Combined motor cortex and spinal cord neuromodulation promotes corticospinal system functional and structural plasticity and motor function after injury.

An important strategy for promoting voluntary movements after motor system injury is to harness activity-dependent corticospinal tract (CST) plasticity. We combine forelimb motor cortex (M1) activation with co-activation of its cervical spinal targets in rats to promote CST sprouting and skilled limb movement after pyramidal tract lesion (PTX). We used a two-step experimental design in which we first established the optimal combined stimulation protocol in intact rats and then used the optimal protocol in injured animals to promote CST repair and motor recovery. M1 was activated epidurally using an electrical analog of intermittent theta burst stimulation (iTBS). The cervical spinal cord was co-activated by trans-spinal direct current stimulation (tsDCS) that was targeted to the cervical enlargement, simulated from finite element method. In intact rats, forelimb motor evoked potentials (MEPs) were strongly facilitated during iTBS and for 10 min after cessation of stimulation. Cathodal, not anodal, tsDCS alone facilitated MEPs and also produced a facilitatory aftereffect that peaked at 10 min. Combined iTBS and cathodal tsDCS (c-tsDCS) produced further MEP enhancement during stimulation, but without further aftereffect enhancement. Correlations between forelimb M1 local field potentials and forelimb electromyogram (EMG) during locomotion increased after electrical iTBS alone and further increased with combined stimulation (iTBS+c-tsDCS). This optimized combined stimulation was then used to promote function after PTX because it enhanced functional connections between M1 and spinal circuits and greater M1 engagement in muscle contraction than either stimulation alone.
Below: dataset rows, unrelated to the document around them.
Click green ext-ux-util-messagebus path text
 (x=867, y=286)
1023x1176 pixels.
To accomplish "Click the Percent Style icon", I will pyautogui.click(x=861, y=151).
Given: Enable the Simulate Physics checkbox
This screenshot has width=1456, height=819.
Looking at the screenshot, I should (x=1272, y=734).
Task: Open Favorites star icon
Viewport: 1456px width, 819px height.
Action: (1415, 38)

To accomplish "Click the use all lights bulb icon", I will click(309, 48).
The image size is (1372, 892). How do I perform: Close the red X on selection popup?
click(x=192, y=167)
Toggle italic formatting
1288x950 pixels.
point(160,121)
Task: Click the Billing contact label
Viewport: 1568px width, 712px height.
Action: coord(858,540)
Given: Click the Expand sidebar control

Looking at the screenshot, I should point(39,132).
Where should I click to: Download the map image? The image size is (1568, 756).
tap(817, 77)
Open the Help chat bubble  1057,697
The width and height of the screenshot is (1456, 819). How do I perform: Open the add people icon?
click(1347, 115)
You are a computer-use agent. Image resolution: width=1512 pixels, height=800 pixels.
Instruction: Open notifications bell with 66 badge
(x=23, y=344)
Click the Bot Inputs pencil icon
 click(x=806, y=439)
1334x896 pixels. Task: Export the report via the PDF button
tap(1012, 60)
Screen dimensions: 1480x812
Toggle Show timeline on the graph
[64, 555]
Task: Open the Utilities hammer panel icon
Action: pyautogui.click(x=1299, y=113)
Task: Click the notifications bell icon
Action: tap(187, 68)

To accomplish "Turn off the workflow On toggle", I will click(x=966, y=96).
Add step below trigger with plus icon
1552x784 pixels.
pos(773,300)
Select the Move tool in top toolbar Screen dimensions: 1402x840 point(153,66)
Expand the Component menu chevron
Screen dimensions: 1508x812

Daily application of combined M1 iTBS on the intact side and c-tsDCS after PTX (10 days, 27 min/day) significantly restored skilled movements during horizontal ladder walking. Stimulation produced a 5.4-fold increase in spared ipsilateral CST terminations. Combined neuromodulation achieves optimal motor recovery and substantial CST outgrowth with only 27 min of daily stimulation compared with 6h, as in our prior study, making it a potential therapy for humans with spinal cord injury.